THE EFFECT OF WIND ON TREE STEM PARAMETER ESTIMATION USING TERRESTRIAL LASER SCANNING
- 1School of Engineering, Aalto University, Centre of Excellence in Laser Scanning Research (CoE-LaSR), Finland
- 2Finnish Geospatial Research Institute (FGI), Centre of Excellence in Laser Scanning Research (CoE-LaSR), Finland
- 3Built Environment Hubic, Helsinki Metropolia University of Applied Sciences, Finland
Keywords: Terrestrial Laser Scanning, Wind, Tree Reconstruction, Stem Diameter, Stem Location, Pine
Abstract. The 3D measurement technique of terrestrial laser scanning (TLS) in forest inventories has shown great potential for improving the accuracy and efficiency of both individual tree and plot level data collection. However, the effect of wind has been poorly estimated in the error analysis of TLS tree measurements although it causes varying deformations to the trees.
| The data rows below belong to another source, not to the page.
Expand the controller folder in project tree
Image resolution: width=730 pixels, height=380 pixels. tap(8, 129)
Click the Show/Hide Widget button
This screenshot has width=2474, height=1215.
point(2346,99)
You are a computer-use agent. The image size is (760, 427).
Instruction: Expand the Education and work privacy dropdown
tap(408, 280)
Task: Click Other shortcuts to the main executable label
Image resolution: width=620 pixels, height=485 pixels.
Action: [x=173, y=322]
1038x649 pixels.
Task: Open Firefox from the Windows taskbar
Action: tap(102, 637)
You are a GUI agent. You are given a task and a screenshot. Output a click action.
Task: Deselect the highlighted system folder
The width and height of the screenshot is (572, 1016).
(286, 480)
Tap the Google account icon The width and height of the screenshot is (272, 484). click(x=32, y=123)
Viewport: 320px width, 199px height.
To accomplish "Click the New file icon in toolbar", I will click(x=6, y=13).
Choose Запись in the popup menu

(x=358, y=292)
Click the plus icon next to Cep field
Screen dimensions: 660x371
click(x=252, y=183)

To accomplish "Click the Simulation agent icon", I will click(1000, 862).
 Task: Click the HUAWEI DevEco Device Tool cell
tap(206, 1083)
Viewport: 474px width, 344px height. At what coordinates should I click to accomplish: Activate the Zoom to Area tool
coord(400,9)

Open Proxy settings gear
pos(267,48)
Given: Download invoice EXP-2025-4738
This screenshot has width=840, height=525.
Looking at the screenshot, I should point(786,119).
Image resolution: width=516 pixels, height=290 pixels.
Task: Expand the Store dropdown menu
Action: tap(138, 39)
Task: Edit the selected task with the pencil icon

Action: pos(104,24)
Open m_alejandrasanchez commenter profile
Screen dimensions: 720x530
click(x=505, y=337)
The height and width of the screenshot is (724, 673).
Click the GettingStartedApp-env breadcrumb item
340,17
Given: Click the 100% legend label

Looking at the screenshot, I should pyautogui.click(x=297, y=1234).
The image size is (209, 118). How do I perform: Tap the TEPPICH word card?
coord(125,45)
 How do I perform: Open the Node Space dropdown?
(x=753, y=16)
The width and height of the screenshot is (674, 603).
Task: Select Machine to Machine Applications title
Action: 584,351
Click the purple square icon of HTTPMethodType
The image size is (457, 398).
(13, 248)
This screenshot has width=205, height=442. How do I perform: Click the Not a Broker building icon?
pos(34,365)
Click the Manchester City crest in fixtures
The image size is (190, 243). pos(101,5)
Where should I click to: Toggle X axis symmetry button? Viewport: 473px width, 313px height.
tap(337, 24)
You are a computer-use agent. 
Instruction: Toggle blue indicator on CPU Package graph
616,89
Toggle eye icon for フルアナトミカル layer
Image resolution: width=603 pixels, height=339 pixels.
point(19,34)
In this paper, we evaluated the effect of wind on tree stem parameter estimation at different heights using TLS. The data consists of one measured Scots pine captured from three different scanning directions with two different scanning resolutions, 6.3 mm and 3.1 mm at 10 m. The measurements were conducted under two different wind speeds, approximately 3 m/s and 9 m/s, as recorded by a nearby weather station of the Finnish Meteorological Institute. Our results show that the wind may cause both the underestimation and overestimation of tree diameter when using TLS. The duration of the scanning is found to have an impact for the measured shape of the tree stem under 9 m/s wind conditions. The results also indicate that a 9 m/s wind does not have a significant effect on the stem parameters of the lower part of a tree (<28% of the tree height). However, as the results imply, the wind conditions should be taken into account more comprehensively in analysis of TLS tree measurements, especially if multiple scans from different positions are registered together. In addition, TLS could potentially be applied to indirectly measure wind speed by observing the tree stem movement.